(Data section)
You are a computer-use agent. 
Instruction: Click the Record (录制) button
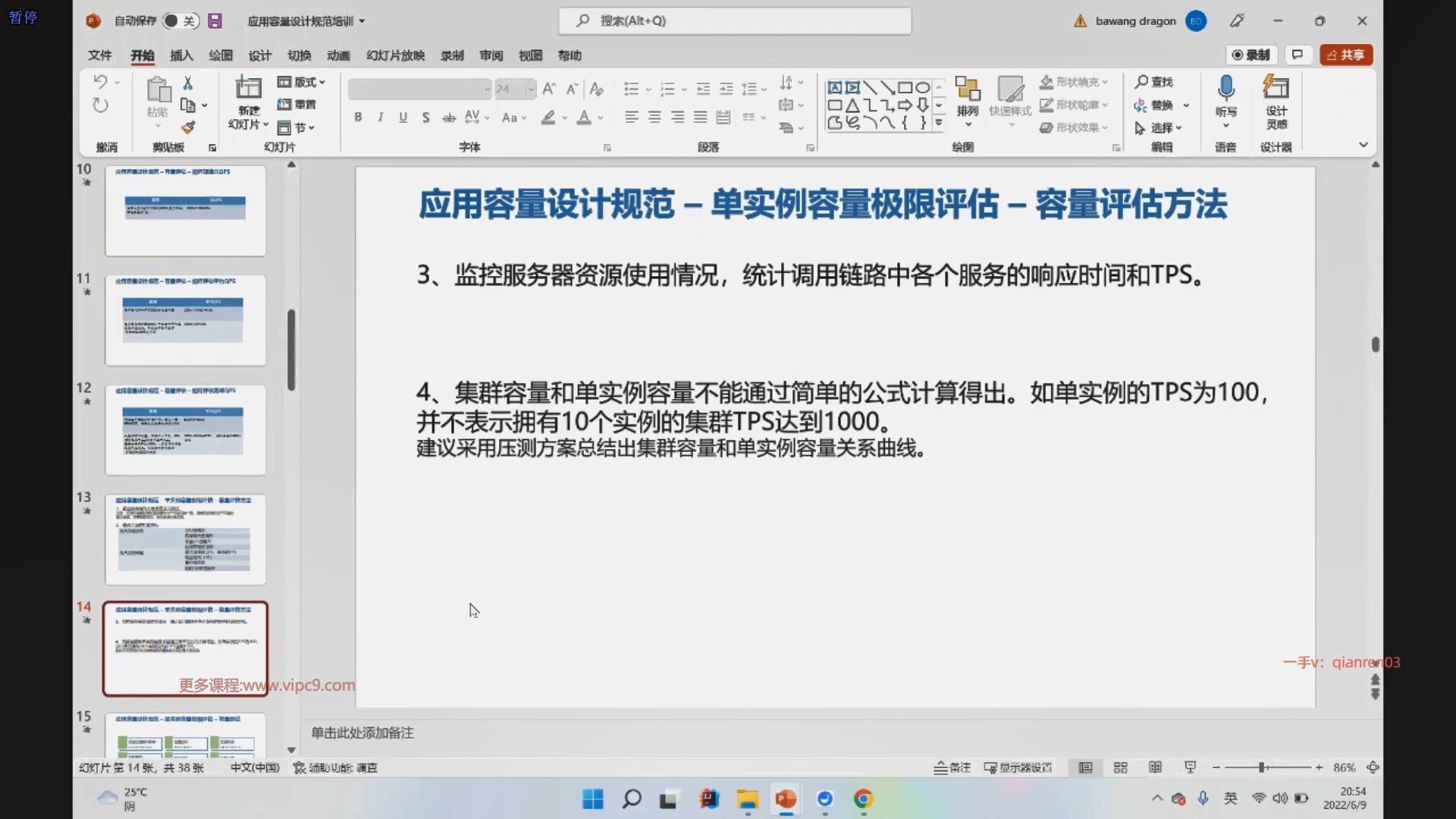pos(1251,55)
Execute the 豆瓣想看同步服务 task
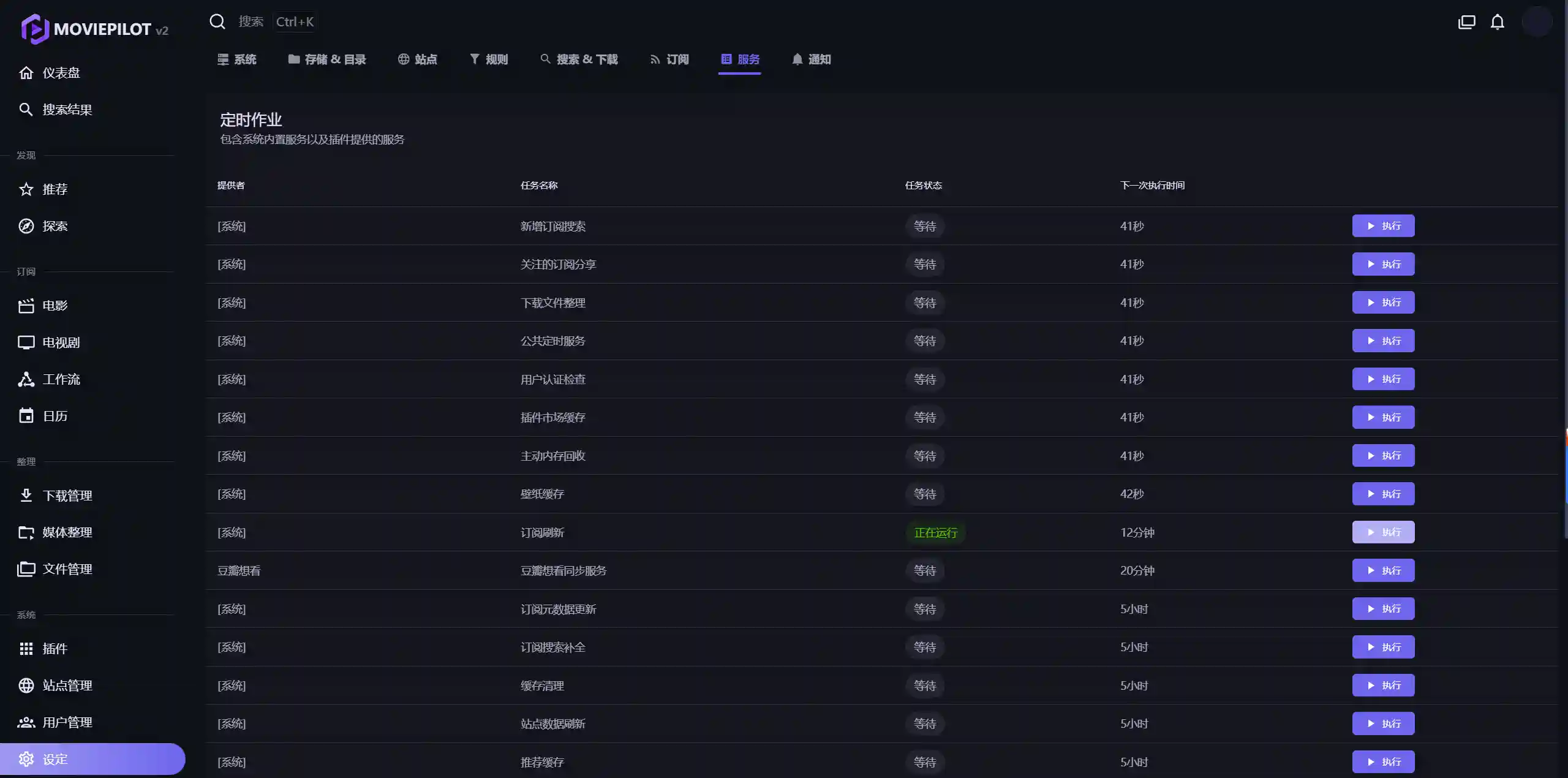 pyautogui.click(x=1383, y=570)
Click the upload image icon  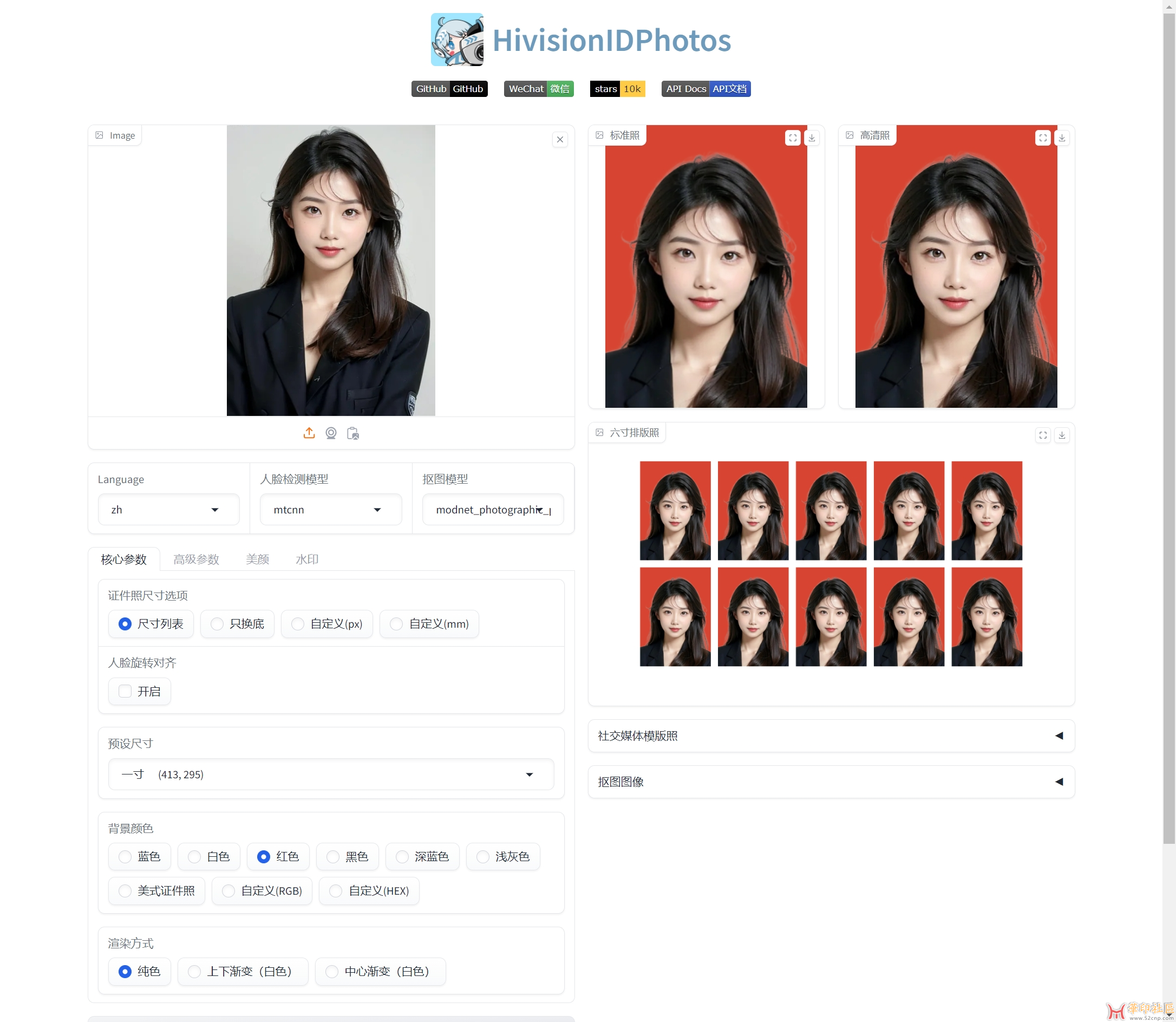[x=309, y=433]
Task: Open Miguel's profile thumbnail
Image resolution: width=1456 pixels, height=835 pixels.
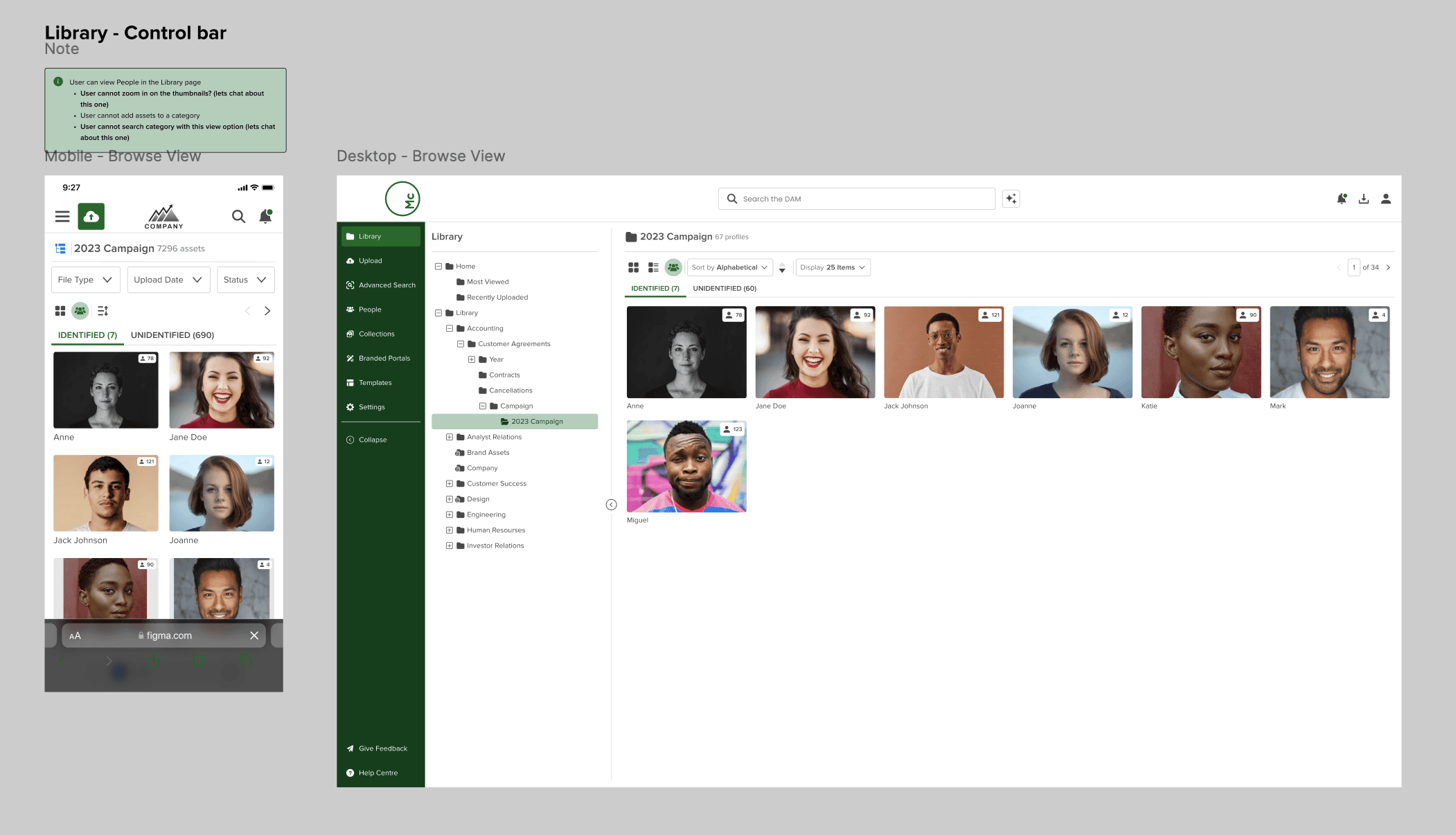Action: click(686, 467)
(End Data section)
Task requirements – Exact copies of the lines from the one containing "Image resolution: width=1456" through the final line of the data are required; pictures are to be omitted.

Completed exercise –
Image resolution: width=1456 pixels, height=835 pixels.
Action: click(686, 467)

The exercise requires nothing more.